The other case concerns a case in court brought by a county council who wished to gain compensation for a seven year old girl in their care who was left severely brain damaged by her birth mother who drank to excess while pregnant.  The council argued that the mother had committed a crime by doing something that she knew would damage her unborn child.  The result was that the court found they could not rule in favour of the child because at the time the 'crime' was committed, the foetus was not a human being.  In other words, it didn't count.  And as a result, the little girl doesn't count either.  Speakers and thinkers on women's rights were quick to point out that you cannot legislate for a particular time in a woman's life and that essentially denying her what other women could expect as the norm - drinking alcohol; would infringe her human rights.  In addition, it would prevent vulnerable women from seeking help.  Crap.  Women know that they shouldn't drink when pregnant.  The baby cannot do anything about it.  She can.  Stopping drinking for nine months is not too much to ask is it?  The vast majority of women know that they are going to be pregnant, know when they are pregnant and know their responsibilities.  You have rights but so does the child.  The power is with you as the mother to be to step up to that responsibility and ensure that the child has all the best chances life affords it.  If you cannot do this, then you should do something about being pregnant in the first place. 

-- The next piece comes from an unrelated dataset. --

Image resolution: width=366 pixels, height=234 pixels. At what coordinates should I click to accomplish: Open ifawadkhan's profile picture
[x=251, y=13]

And now seamlessly on to Arthur Miller's The Crucible.  What struck me about this was the way that the women held all the power.  The old woman, Rebecca, was the fount of all knowledge and certainly a voice of common sense.  The instigator of the terror, Abigail, wields her power carefully over her lover and increasingly forcefully and wildly over her friends and stealthily over her lover's wife.  Tituba, a suggested practitioner of the dark arts, finds her knowledge misused by others for their own purposes.  The men are powerless in the face of the extraordinary goings on which defy sense in their rigid society.  The girls are bored, stifled by rules that govern every aspect of their existence.  It is little wonder that when they want to cut loose, it has spectacular consequences.  By the end of the play, it is the men who retake the reins of power; the court decide the fate of those they have come to restore order to.

All of the above made me more aware of the power we strive to have as women and the responsibility we need to be mindful of (both to wourselves and others) when we achieve it.

Monday, 1 December 2014

'Advent: the time to listen for footsteps - you can't hear footsteps when you are running yourself.'

I must admit that I do find waiting and generally being patient pretty tricky.  However, I do love Advent, that time before Christmas which is filled with anticipation and hope.  This year I am going to think more carefully about what I am thinking about and why.  I have a tendency to rush through life.  It is because I recognise that this time on Earth is so very fleeting and precious and I don't want to waste any of it.  I may never get to travel the world or write a book which is deemed good enough to  be published but I am going to have a jolly good time while I am trying to do these things along with everything else.  Having children makes life whirl past at ever increasing speeds - some things are unbelievably quick; how did they get to be so old so quickly?  I want to be in this moment, I want to see it all and feel it all and most of all, live it all.  With them.  This is it.